→ **EXCERPT PROVIDED**
<<<<

Judge: Frank M. Tavelman, Case: 20STCV48850, Date: 2023-07-10 Tentative Ruling
SUBMITTING ON THE TENTATIVE
Generally, the Court will post tentative rulings prior to a hearing; however, the Court does not always do so. If the parties wish to avoid a court appearance and submit on the tentative ruling, then all counsel must confer and agree to do so. Each counsel must then contact the Court and advise they have spoken to opposing counsel and will submit on the tentative. All counsel seeking to submit on a tentative must call Dept A no later than 8:45 a.m. on the hearing day or in lieu may indicate the party is submitting during calendar check-in. Notice of the ruling must be served as indicated in the tentative. If any party declines to submit on the tentative ruling, then all parties should appear at the hearing in person or remotely.
Case Number: 20STCV48850 Hearing Date: July 10, 2023 Dept: A
LOS
ANGELES SUPERIOR COURT
NORTH
CENTRAL DISTRICT - BURBANK
DEPARTMENT
A
TENTATIVE
RULING
JULY 10, 2023
MOTIONS
TO COMPEL FURTHER RESPONSES
Los Angeles Superior Court
Case # 20STCV48850
|
MP: |
David Weissman (Plaintiff) |
|
RP: |
Neutron Holdings, Inc. dba Lime (Defendant) |
ALLEGATIONS:
On December 22, 2020, David Weissman (“Plaintiff”) filed
suit against Neutron Holdings, Inc. dba Lime (“Defendant”).
Plaintiff alleges he was injured when an electronic scooter he rented from
Defendant malfunctioned.
Plaintiff moves to compel further responses to his Special
Interrogatories (Set Two), and Requests for the Production of Document (“RFPD”)
(Set Two).
HISTORY:
On October 7, 2022, Plaintiff filed his motions to compel further
responses. On February 17, 2023, the parties attended an Informal Discovery
Conference (“IDC”). During the IDC, Defendant was ordered to provide a briefing
on its objections to Plaintiff’s requests. On February 22, 2023, Defendant
filed its IDC brief.
On February 24, 2023, the parties again participated in an IDC
hearing. Defendant argues the IDC judge determined several of Plaintiff’s
requests to be overly broad and ordered the parties to further meet and confer
so that the requests may be appropriately narrowed. (McKie Decl. ¶ 9.)

>>>>

→ **TASKS AND EXERCISES**
**a)** In the tentative ruling, by what time must counsel call Dept A to submit on the tentative?
**b)** Continue the tentative ruling on the discovery motions from the point where it stops.
The listing that follows comes from a different source than the tentative ruling.

→ **SUPPLIED INFORMATION**
<<<<

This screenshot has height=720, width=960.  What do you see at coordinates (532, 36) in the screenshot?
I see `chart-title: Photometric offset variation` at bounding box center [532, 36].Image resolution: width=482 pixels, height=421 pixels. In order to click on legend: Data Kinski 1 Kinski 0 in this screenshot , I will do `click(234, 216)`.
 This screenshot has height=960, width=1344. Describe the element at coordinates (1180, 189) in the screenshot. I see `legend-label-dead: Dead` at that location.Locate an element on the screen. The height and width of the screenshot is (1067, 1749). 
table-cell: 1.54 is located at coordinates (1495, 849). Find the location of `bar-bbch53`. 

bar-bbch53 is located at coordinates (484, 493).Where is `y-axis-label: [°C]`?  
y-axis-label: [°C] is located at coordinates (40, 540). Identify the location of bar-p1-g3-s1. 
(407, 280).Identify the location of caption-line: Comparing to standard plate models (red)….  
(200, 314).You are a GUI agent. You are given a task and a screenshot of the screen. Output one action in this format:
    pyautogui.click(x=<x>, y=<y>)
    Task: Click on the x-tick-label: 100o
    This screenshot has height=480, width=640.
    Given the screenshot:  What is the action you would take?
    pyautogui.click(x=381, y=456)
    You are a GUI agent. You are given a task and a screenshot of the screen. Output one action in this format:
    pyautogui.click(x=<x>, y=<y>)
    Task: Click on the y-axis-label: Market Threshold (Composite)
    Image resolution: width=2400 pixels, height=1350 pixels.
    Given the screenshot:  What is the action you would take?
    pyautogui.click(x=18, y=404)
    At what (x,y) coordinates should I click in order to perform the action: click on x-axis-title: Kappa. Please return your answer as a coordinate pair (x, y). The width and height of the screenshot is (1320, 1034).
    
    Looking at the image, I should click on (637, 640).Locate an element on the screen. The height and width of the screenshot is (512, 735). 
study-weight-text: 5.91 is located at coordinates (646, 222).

>>>>

→ **WRITTEN ANSWERS**
**a)** No later than 8:45 a.m. on the hearing day.

**b)**
Defendant was ordered to submit verified amended responses by March 10, 2023
and the IDC was continued to March 16, 2023. ((McKie Decl. Exh. F.)
On
March 16, 2023, the parties were informed by the IDC court that this matter was
being transferred and the hearing was removed from the calendar. (McKie Decl.
Exh. H.) On March 17, 2023, this case was subsequently
transferred to an independent calendar court. On March 29, 2023, the case was
transferred once more to this Court.
On June 15, 2023, this Court held a status conference during which
Plaintiff’s motions were placed by on the calendar for June 30, 2023. Defendant
states they were unaware the matter had not been fully briefed, causing them to
fail to file a timely opposition. (McKie Decl. ¶ 14.) Defendant
ultimately realized this error and submitted oppositions on June 27, 2023. At
the June 30 hearing, Defendant requested a continuance be granted to allow the
Court to review the oppositions. The Court continued the motion to July 10,
2023 and ordered any reply by Plaintiff be filed by July 5, 2023.
ANALYSIS:
I.
LEGAL
STANDARD
Special
Interrogatories
On
receipt of a response to interrogatories, the propounding party may move for an
order compelling a further response if the propounding party deems that the
responses contain: (1) answers that are evasive or incomplete, (2)¿an
unwarranted or insufficiently specific exercise of an option to produce
documents in lieu of a substantive response, or (3) unmerited or overly
generalized objections. (C.C.P.
§¿2030.300(a).) The responding party has the burden of justifying the
objections thereto. (Coy v. Sup.Ct. (1962) 58 Cal.2d 210, 220-21.)
“The
court shall limit the scope of discovery if it determines that the burden, expense,
or intrusiveness of that discovery clearly outweighs the likelihood that the
information sought will lead to the discovery of admissible evidence." (C.C.P.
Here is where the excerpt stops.